YOUR TASK
Collect from the data below each line with "computer".
::: THE DATA :::
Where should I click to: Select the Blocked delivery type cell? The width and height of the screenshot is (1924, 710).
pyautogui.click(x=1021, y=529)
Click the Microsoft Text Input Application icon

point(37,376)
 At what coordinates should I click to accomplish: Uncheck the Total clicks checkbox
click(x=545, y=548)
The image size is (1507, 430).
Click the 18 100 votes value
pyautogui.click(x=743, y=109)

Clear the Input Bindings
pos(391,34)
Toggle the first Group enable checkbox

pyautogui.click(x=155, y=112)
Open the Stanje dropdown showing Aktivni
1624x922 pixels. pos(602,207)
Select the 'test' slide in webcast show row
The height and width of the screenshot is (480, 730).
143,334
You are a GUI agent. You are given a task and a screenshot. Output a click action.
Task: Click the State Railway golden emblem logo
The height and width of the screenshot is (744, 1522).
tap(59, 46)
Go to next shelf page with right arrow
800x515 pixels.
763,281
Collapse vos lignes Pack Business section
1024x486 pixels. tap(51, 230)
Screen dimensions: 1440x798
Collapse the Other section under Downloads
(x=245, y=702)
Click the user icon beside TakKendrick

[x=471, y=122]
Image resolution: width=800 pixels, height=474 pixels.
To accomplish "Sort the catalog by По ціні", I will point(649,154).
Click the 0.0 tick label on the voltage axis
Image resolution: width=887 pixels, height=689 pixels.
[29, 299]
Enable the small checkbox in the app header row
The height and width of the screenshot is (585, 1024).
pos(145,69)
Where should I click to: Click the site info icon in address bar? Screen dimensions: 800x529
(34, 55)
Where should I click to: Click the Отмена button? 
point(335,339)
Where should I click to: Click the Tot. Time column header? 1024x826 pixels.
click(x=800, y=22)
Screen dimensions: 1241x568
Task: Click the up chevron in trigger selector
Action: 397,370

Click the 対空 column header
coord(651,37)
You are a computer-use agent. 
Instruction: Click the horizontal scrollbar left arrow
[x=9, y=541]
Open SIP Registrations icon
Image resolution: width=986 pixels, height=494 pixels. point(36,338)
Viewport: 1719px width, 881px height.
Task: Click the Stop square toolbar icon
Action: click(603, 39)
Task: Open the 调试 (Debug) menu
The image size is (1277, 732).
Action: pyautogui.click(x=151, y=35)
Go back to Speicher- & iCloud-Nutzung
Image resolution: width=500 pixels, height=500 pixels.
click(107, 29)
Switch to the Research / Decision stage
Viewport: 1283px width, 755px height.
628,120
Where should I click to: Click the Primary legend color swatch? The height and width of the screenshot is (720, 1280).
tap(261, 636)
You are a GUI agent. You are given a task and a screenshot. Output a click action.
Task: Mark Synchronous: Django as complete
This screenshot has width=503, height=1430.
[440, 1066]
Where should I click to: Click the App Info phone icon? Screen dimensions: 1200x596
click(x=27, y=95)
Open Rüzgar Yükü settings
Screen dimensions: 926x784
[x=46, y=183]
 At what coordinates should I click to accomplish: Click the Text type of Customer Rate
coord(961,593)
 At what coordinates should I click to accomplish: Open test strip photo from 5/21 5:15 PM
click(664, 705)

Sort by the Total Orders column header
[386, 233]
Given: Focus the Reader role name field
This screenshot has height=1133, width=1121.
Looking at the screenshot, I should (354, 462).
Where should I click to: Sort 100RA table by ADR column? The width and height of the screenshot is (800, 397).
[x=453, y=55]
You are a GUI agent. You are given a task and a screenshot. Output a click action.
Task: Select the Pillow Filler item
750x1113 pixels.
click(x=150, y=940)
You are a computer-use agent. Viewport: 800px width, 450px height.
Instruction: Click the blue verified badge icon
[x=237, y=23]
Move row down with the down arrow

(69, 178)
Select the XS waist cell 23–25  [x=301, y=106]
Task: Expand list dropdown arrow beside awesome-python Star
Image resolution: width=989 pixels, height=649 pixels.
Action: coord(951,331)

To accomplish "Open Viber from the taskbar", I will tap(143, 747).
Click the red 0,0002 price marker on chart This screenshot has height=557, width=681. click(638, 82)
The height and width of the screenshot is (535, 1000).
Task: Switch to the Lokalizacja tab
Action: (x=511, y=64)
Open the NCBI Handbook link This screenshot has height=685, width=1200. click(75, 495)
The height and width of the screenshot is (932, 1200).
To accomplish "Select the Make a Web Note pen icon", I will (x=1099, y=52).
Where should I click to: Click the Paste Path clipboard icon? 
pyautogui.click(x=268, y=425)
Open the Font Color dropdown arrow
:::
ANSWER BOX
You are a computer-use agent. 
You are a computer-use agent. Viewport: 800px width, 450px height.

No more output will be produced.